Эндрю никогда не интересовался, в чем причина настойчивого желания тети передать ему по наследству замок. Он предполагал, что графиня просто сочувствует несчастному племяннику, выросшему без матери. Как бы то ни было, именно тетя заронила ему в голову мысль об этом еще много лет назад. Эндрю прекрасно помнил, как зашел разговор о наследстве. Ему только что исполнилось пять лет. Они с Лавинией прогуливались по берегу озера. Вдруг она обернулась и посмотрела на гордые и неприступные стены замка, позолоченные лучами заходящего солнца, окруженные синевой дремучих лесов. «В один прекрасный день все это будет твоим, Эндрю, — сказала она, крепко сжимая его маленькую ручонку в своей. — Только ты достоин унаследовать наш фамильный замок».

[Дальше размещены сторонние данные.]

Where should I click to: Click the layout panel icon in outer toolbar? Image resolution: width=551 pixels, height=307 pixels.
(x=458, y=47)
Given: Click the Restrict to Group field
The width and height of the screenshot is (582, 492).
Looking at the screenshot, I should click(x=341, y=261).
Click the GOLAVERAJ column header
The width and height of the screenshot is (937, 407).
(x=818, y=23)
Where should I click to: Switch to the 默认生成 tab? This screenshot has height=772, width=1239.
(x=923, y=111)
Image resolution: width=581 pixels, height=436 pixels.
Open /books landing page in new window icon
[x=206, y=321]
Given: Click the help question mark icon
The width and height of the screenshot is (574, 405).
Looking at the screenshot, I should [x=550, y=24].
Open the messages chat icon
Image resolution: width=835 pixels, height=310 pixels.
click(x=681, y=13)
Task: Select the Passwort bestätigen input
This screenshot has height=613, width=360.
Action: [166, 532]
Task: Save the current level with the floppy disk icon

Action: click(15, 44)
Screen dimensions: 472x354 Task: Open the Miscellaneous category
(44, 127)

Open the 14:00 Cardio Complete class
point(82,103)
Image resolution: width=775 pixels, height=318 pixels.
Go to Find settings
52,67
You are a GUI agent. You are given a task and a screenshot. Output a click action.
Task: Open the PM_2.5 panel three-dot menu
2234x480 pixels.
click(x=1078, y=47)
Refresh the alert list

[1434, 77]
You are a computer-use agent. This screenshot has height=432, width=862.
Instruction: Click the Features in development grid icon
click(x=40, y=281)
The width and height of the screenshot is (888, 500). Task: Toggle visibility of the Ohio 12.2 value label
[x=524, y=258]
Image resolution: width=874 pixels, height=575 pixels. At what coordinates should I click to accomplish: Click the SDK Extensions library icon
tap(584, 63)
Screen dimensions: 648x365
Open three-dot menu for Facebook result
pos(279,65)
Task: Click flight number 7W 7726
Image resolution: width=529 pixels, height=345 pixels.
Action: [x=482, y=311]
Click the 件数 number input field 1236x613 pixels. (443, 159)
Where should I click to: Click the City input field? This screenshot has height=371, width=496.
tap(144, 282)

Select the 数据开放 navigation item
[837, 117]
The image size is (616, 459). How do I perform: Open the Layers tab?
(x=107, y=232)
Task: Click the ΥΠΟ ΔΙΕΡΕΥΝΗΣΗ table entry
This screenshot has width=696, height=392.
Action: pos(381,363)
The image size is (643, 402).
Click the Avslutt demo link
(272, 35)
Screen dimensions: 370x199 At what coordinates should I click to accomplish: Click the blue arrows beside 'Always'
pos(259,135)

Шли годы, и Эндрю постепенно все больше склонялся к мысли, что тетя Лавиния права. Он знал и любил здесь каждый камень, каждое деревце. Каникулы, которые он проводил в замке, были счастливейшим временем в его жизни. Ну почему отец был младшим сыном в семье! Почему он не женился на матери! Тогда…

Эндрю наслаждался девонским пейзажем, отдаленно напоминающим шотландский, и на ум ему пришла давняя фантазия, и во сне и наяву бередившая душу: вот он идет по колено в вереске с ружьем в руках, подходит к замку, у высоких сводчатых ворот его встречает некто и говорит, что отныне он здесь хозяин. В те мгновения, когда его посещала эта фантазия, Эндрю забывал о том, что для осуществления ее необходимо, чтобы сначала умерли старый граф и Гарри, — он просто воображал себя владельцем замка, и все.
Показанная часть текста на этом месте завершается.